“A democracia, actualmente, funciona como uma desresponsabilização das pessoas.” Luís Miguel Cintra
2015 é o ano em que, na Europa, vários países foram, nuns casos, e irão, noutros, a votos. São muitas as eleições que já se realizaram em alguns países. E serão ainda muitas mais aquelas que irão realizar-se até ao final do ano. Eleições que ocorrem num ano em que a democracia europeia e os seus sistemas políticos estão (e vão continuar a estar, cada vez mais) a ser postos à prova. Num tempo europeu cheio de problemas, inquietações, frustrações e, acima de tudo, incertezas.
Muitos dos elementos estruturantes da democracia europeia, de base demoliberal, foram, estão e vão continuar a ser testados na sua relação com os cidadãos e os particulares e instituições em geral. Elementos estruturantes, esses, como os sistemas eleitorais e os sistemas de partidos. Que na base das suas diferenças e semelhanças, de país para país, continuam a não conseguir saber lidar com vários bloqueamentos dos sistemas jurídico-políticos nacionais. Desde logo, com as altas taxas de abstenção na generalidade dos países, que têm vindo a assumir-se como um enquistamento muito grave. Colocando fora da participação política milhões de cidadãos, muitos deles essenciais para o reforço da democracia política, cultural, económica e social em vários Estados europeus.
A abstenção tem várias causas, motivações e impactos. De entre as quais subjaz a pior espécie que existe de alheamento político. Aquilo que poderemos qualificar como uma espécie de apatia racional dos eleitores. Uma categoria de abstenção devidamente pensada e decidida. Por parte de cidadãos e cidadãs com opinião bem estruturada relativamente a várias matérias da actualidade. De pessoas oriundas dos sectores mais dinâmicos, com actividades profissionais muito associadas à cultura, à inovação e a actividades em que as industrias criativas estão em maioria. Gente essencial para a modernidade das sociedades europeias.

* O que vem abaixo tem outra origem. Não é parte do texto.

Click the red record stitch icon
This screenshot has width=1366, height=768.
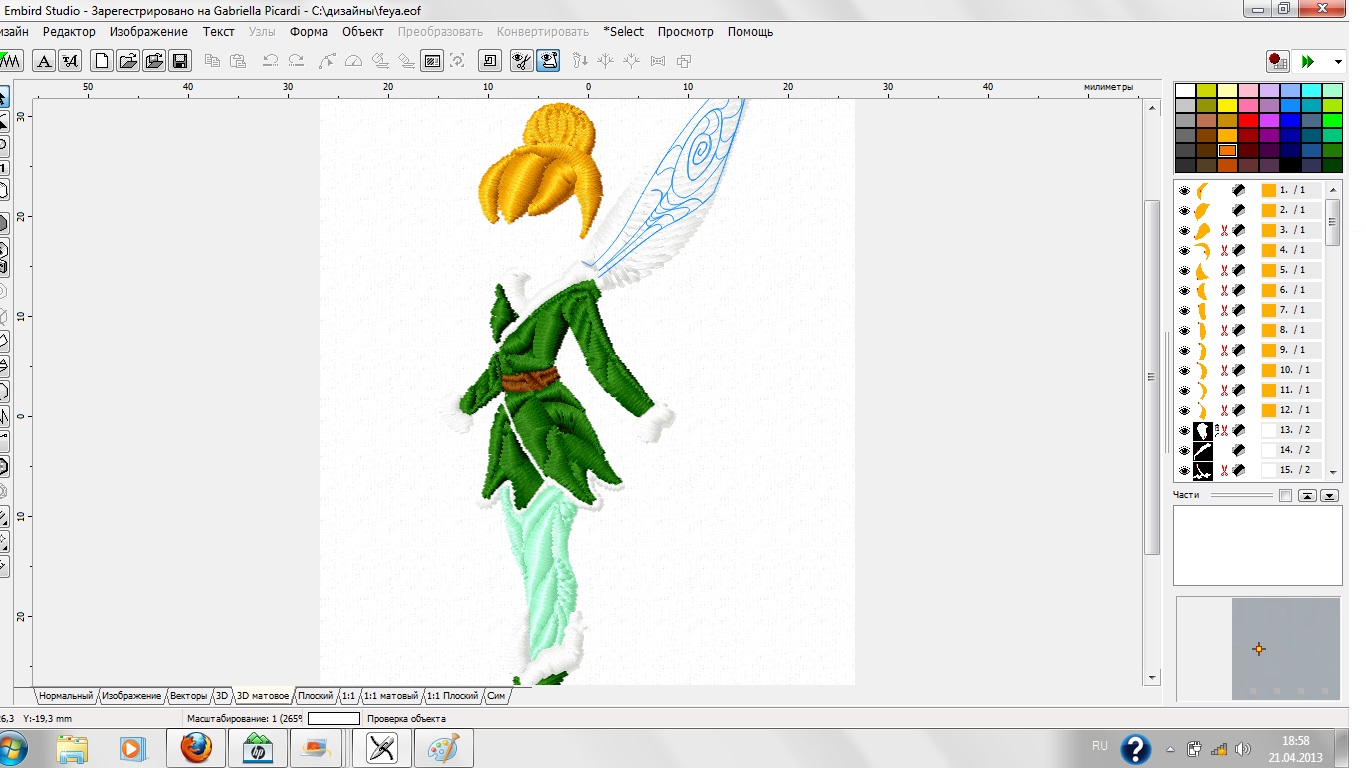click(1277, 61)
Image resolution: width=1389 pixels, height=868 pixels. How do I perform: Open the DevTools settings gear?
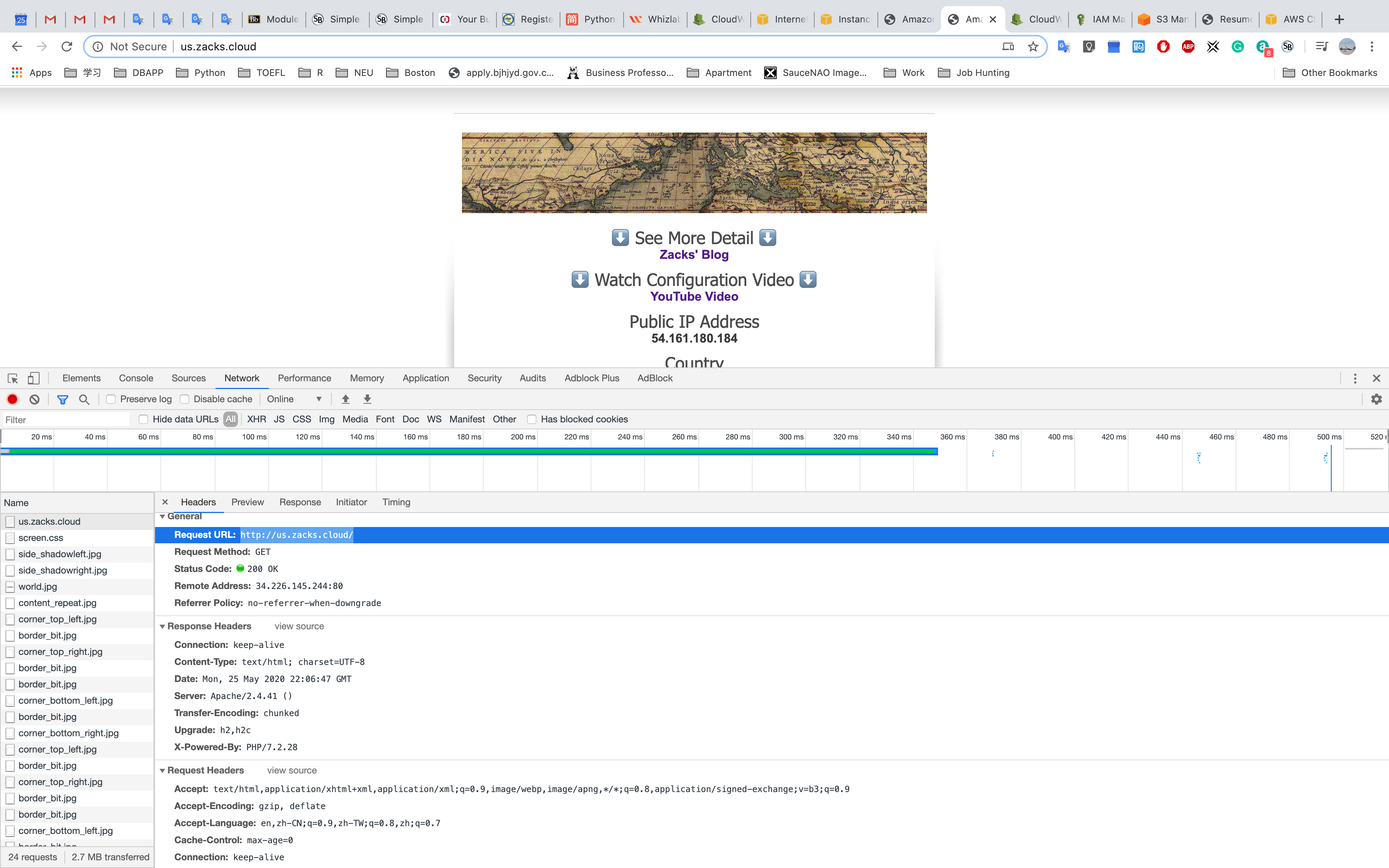[x=1376, y=399]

Este divórcio (que silenciosamente se tem acentuado) entre o voto e esta categoria de cidadãos tem vindo a degenerar numa espécie de apatia racional dos eleitores, algo de muito diferente da abstenção e do alheamento político, mais clássico. Na Europa e em Portugal, para combater este tipo de “nova” abstenção, em tempo eleitoral, a psicologia eleitoral, o discurso político, o posicionamento mediático, as refregas programáticas são quem mais e melhor pode fazer para combater esta apatia racional dos eleitores.
No nosso caso temos pouco tempo para fazer esse caminho. Um caminho que nos conduza à elevação do debate político e programático, sem demagogias e populismos dispensáveis e sem ruídos e polémicas estéreis.
Eu sei que fazer estas mudanças a tão pouco tempo de actos eleitorais importantes não é fácil. E tenho a consciência de que quem o propõe está em minoria. Mas no meu caso, sou ingénuo e, por isso, ando a tratar-me. Porque a nossa cultura política (e não só) está pelas ruas da amargura. E não me resigno ao protesto pelo protesto, a agendas mediático-políticas básicas, carregadas de irrealismo e de negação da realidade. E resultando de disfuncionalidades mediático-políticas que se alimentam do escândalo, da justiça do cárcere, do império das corporações e de um cunho mesquinho e de curto prazo no que diz respeito à governança nacional.
Não é esse, creio, o país da maioria dos portugueses. E é também por esse país que a apatia racional dos eleitores tem de ser travada e revertida. Correndo o risco, se nada for feito, de termos cada vez mais os melhores dos portugueses alheados da participação não só eleitoral, mas também política na defesa dos superiores interesses de Portugal.